Mais la principale menace vient évidemment de Washington, Scotland Yard ayant confirmé l’existence d’une demande d’extradition émise par les Etats-Unis. Or de l’autre côté de l’Atlantique, la cote d’Assange est au plus bas… Conspués par l’administration Obama après la publication des documents secrets de l’armée américaine, WikiLeaks et son fondateur se sont vu reprocher, y compris par des soutiens de la première heure, d’avoir fait feu de tout bois contre Hillary Clinton durant la campagne présidentielle de 2016, en mettant en ligne des quantités massives de mails provenant du camp démocrate.

Documents secrets

Et si Trump, durant la campagne, s’est fendu en meetings de «J’aime WikiLeaks !» le ton de la nouvelle administration n’est pas plus amène, en particulier depuis la publication par l’organisation d’Assange de documents secrets de la CIA. En avril 2017, Mike Pompeo - alors patron de la plus célèbre agence de renseignement, et aujourd’hui chef de la diplomatie - a qualifié WikiLeaks de « service de renseignement hostile non étatique, souvent soutenu par des acteurs étatiques comme la Russie». Dans l’acte d’accusation de juillet 2018 visant douze ressortissants russes pour les piratages du Comité national démocrate et de comptes personnels de membres de l’équipe de Clinton, le procureur spécial Robert Mueller, chargé de l’enquête sur l’ingérence russe, fait état de contacts au début de l’été 2016 entre WikiLeaks et «Guccifer 2.0», un personnage en ligne revendiquant les piratages, qui se présentait comme un hacker roumain isolé, mais a été vite accusé d’être un faux nez du GRU, le renseignement militaire russe.
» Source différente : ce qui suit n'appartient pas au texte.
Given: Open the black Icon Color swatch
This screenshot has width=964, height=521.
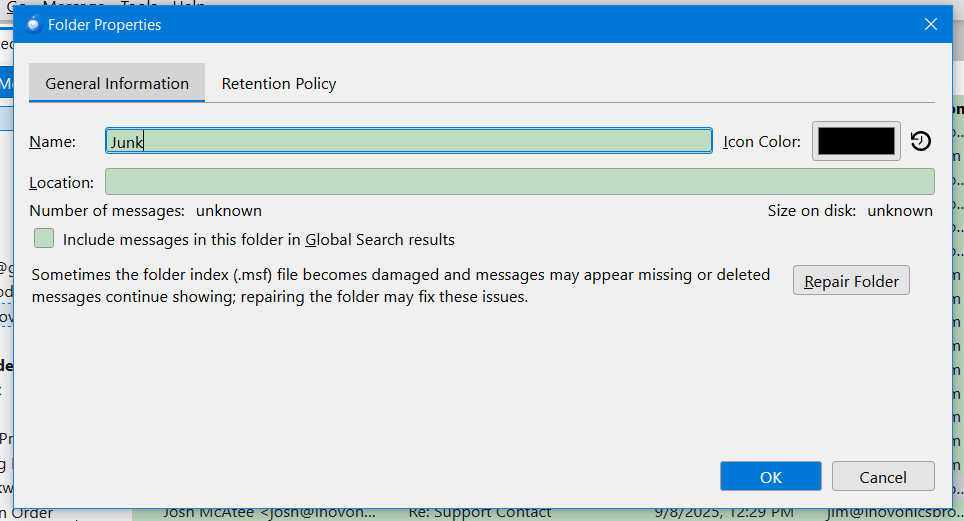Looking at the screenshot, I should pyautogui.click(x=856, y=142).
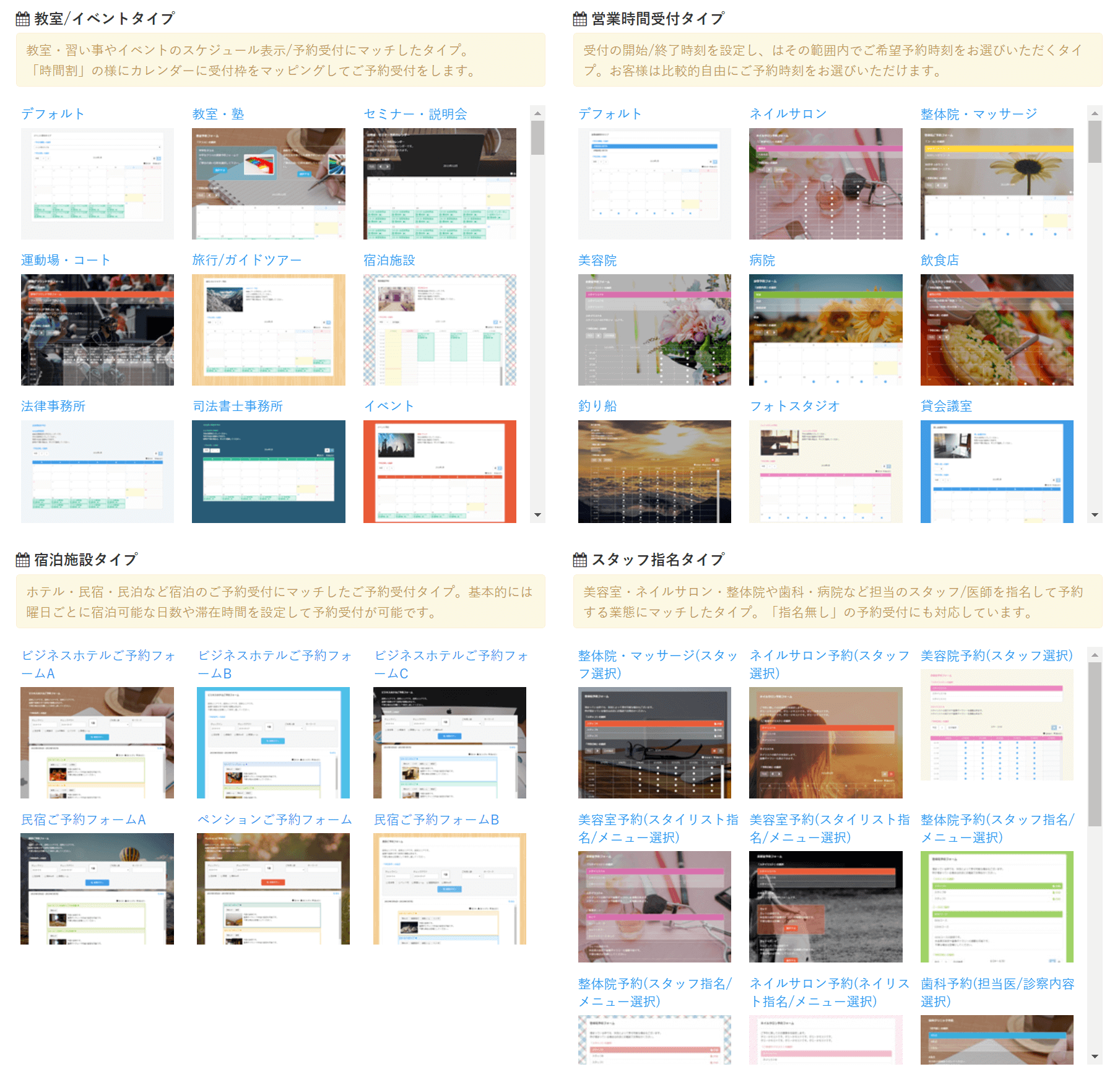Image resolution: width=1120 pixels, height=1090 pixels.
Task: Click calendar icon beside 営業時間受付タイプ heading
Action: coord(580,19)
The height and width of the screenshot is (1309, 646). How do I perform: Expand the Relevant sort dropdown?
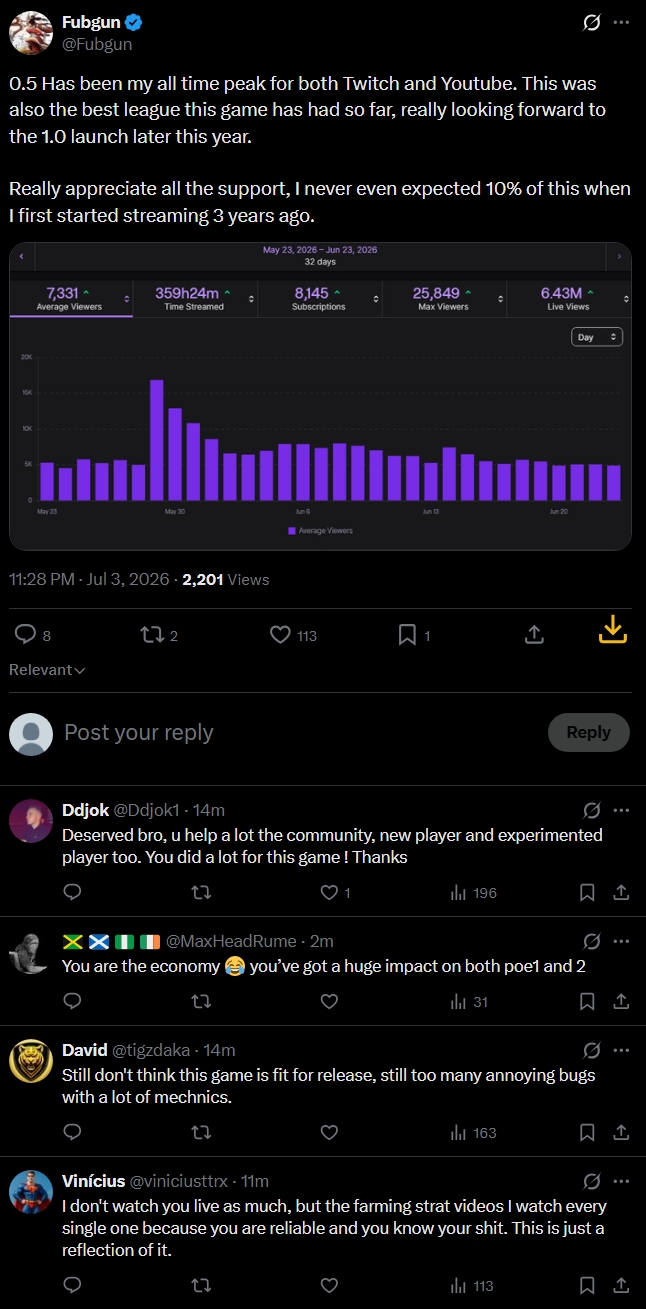47,670
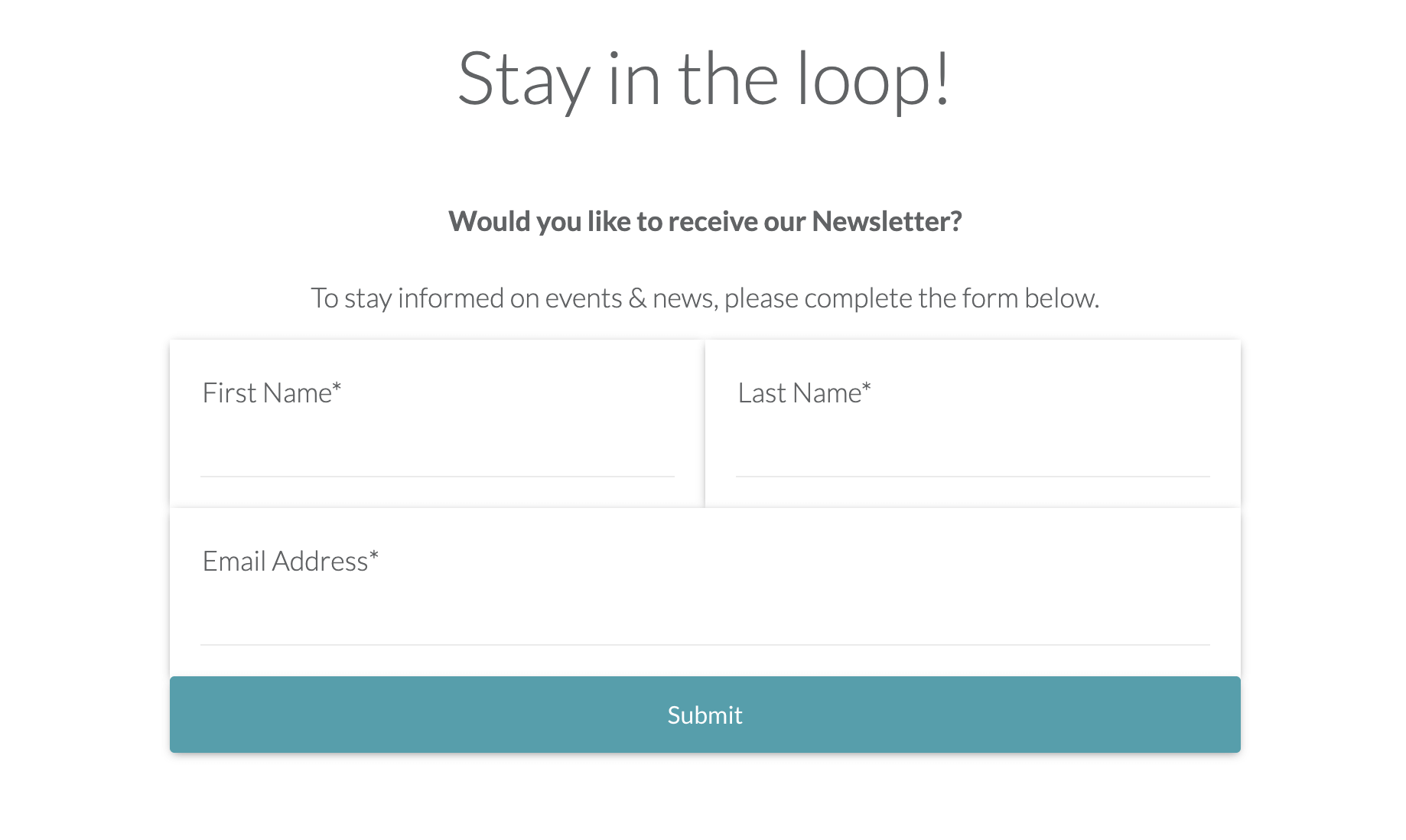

Reste que rien de ce qui a été communiqué du rapport final de Mueller ne concerne WikiLeaks. L’enquête entamée avec les grandes «fuites» de 2010, elle, s’est poursuivie. En novembre 2018, un tribunal de Virginie a révélé par erreur l’existence d’un acte d’accusation visant Assange, dont le contenu a été officiellement rendu public jeudi. En mars, Chelsea Manning a été assignée à comparaître devant le grand jury. Elle a refusé de témoigner, faisant valoir qu’elle avait déjà tout dit lors de son propre procès, et dénonçant la procédure du grand jury (un témoignage à huis clos sans présence d’un avocat), ce qui lui a valu de retourner derrière les barreaux. Elle y avait déjà passé sept ans.